__THE TASK__. Please return only the lines from the one holding "The width and height of the screenshot is (728, 579)." through the one holding "The image size is (695, 616).", exactly as they appear in the records below, both ends included.

——————

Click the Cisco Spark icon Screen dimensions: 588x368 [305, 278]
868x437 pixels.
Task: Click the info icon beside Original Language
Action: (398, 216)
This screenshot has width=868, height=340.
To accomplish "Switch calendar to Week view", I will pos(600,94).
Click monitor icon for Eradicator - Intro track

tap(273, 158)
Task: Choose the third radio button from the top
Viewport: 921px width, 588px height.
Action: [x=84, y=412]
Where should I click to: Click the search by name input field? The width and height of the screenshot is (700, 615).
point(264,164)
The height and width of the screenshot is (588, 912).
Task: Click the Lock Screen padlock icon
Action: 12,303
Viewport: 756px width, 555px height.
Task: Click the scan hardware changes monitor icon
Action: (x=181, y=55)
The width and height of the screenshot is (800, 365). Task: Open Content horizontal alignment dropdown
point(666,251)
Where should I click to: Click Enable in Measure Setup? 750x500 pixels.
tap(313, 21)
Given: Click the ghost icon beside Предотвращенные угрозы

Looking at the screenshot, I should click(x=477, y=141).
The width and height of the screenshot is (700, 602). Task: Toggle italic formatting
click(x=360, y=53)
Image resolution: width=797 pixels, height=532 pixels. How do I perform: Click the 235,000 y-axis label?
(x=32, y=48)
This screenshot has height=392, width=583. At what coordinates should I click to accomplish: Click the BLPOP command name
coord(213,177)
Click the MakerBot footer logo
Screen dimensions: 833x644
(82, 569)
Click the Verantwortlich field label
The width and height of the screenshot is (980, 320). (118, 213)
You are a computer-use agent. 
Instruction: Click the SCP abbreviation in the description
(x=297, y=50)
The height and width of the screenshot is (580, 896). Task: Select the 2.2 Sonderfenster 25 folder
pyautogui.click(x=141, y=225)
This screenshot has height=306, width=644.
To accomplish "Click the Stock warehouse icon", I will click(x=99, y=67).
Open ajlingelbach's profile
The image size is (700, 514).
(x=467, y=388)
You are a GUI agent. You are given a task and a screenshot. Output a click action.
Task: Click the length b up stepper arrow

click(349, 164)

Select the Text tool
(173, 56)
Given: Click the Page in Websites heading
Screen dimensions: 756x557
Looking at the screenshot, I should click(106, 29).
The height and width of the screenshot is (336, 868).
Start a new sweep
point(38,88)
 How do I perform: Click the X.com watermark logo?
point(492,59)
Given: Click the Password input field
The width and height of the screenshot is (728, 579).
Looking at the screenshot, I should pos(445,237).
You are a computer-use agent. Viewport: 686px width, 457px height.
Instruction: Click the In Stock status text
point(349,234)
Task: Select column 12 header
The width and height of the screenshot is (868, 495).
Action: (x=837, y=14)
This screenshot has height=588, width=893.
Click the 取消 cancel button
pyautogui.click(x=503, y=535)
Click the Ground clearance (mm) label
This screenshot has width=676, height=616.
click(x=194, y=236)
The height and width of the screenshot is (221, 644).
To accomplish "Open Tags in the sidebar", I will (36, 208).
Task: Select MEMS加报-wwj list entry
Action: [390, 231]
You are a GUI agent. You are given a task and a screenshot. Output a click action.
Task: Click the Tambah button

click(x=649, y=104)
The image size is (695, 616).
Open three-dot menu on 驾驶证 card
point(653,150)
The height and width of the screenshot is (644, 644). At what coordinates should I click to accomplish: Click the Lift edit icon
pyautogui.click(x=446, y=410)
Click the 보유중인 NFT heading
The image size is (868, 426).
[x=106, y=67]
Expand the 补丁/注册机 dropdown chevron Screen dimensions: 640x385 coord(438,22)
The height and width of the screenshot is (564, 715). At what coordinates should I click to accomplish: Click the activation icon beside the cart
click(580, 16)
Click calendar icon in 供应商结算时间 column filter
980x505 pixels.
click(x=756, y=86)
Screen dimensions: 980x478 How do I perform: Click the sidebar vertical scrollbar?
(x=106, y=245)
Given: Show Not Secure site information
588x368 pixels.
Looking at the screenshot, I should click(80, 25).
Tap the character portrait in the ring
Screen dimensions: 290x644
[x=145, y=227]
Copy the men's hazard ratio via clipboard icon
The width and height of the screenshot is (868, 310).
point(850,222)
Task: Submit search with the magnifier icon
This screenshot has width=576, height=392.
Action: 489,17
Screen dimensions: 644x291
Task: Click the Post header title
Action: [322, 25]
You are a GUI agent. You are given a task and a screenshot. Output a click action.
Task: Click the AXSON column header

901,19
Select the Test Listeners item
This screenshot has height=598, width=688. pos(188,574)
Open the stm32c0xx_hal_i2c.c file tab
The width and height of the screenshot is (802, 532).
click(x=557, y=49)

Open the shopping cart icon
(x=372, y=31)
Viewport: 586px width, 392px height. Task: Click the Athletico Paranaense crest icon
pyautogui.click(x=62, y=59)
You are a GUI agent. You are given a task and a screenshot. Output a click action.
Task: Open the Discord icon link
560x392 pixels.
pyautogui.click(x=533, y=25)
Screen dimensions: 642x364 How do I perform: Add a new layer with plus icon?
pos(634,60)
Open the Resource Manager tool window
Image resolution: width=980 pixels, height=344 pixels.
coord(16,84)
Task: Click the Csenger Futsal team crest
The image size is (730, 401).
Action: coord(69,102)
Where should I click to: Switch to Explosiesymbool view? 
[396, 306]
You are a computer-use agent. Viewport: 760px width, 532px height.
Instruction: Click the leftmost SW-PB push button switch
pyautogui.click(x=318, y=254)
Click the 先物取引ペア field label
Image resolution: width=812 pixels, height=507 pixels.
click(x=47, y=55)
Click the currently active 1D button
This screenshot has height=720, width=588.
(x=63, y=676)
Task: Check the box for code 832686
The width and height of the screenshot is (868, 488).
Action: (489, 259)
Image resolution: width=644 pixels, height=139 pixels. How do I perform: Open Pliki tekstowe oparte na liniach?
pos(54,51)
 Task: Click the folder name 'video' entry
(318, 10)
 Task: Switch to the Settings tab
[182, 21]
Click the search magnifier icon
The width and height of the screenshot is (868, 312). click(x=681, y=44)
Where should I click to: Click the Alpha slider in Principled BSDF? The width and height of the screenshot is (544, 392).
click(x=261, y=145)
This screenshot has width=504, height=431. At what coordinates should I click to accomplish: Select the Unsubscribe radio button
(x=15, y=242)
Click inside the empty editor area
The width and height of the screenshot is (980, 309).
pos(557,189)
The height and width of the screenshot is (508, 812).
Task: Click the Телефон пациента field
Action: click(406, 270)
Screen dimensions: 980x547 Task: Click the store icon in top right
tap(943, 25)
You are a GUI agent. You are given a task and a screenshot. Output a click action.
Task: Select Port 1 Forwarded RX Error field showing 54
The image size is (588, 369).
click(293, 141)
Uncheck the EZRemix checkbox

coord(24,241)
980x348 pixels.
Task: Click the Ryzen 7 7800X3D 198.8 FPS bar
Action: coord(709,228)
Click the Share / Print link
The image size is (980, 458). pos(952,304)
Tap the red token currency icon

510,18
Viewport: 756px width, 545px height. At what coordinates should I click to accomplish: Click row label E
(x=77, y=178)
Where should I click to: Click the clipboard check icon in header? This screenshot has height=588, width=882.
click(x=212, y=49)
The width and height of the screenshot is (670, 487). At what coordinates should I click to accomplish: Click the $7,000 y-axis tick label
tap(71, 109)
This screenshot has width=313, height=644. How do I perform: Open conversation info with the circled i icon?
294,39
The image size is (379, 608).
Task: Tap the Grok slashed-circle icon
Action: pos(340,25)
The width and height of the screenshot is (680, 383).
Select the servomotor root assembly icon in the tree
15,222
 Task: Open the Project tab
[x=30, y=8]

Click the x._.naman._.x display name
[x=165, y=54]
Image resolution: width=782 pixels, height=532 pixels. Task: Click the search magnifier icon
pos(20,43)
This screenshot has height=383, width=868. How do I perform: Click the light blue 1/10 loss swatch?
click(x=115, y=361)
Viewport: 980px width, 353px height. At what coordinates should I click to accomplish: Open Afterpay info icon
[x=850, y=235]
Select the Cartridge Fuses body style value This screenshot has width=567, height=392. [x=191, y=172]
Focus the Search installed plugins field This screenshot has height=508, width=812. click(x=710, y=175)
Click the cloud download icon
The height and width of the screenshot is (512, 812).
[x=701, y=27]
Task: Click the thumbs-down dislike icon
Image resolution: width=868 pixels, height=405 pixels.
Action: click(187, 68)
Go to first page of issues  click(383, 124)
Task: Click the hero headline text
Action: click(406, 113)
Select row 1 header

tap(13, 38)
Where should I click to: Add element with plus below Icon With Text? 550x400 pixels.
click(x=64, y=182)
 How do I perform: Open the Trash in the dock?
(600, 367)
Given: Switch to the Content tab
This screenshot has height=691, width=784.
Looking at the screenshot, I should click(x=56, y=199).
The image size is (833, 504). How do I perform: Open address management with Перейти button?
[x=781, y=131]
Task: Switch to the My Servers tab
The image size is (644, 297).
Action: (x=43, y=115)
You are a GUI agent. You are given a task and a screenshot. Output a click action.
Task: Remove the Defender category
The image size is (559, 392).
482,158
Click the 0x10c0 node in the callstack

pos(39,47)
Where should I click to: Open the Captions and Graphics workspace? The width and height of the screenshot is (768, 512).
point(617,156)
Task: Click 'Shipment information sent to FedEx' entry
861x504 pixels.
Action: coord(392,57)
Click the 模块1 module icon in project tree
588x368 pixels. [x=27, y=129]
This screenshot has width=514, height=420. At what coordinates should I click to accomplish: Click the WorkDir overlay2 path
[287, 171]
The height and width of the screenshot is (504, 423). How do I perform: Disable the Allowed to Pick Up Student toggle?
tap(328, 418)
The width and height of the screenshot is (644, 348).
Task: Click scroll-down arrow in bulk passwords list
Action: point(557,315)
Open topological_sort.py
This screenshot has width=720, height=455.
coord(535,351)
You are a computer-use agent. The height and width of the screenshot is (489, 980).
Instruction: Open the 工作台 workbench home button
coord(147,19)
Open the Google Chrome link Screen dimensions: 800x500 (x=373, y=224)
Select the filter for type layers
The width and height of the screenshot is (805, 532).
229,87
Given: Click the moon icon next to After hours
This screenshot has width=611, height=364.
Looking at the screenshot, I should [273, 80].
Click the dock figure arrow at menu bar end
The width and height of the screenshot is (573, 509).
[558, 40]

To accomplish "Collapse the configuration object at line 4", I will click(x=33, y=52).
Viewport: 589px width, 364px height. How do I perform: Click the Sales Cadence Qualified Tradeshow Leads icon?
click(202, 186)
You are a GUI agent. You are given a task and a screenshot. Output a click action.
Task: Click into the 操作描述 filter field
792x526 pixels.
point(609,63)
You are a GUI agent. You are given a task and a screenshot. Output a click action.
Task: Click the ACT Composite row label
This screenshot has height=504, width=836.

——————

__SOLUTION__.
The width and height of the screenshot is (728, 579).
Looking at the screenshot, I should pos(445,237).
You are a computer-use agent. Viewport: 686px width, 457px height.
Instruction: Click the In Stock status text
point(349,234)
Task: Select column 12 header
The width and height of the screenshot is (868, 495).
Action: (x=837, y=14)
This screenshot has height=588, width=893.
Click the 取消 cancel button
pyautogui.click(x=503, y=535)
Click the Ground clearance (mm) label
This screenshot has width=676, height=616.
click(x=194, y=236)
The height and width of the screenshot is (221, 644).
To accomplish "Open Tags in the sidebar", I will (36, 208).
Task: Select MEMS加报-wwj list entry
Action: [390, 231]
You are a GUI agent. You are given a task and a screenshot. Output a click action.
Task: Click the Tambah button

click(x=649, y=104)
The image size is (695, 616).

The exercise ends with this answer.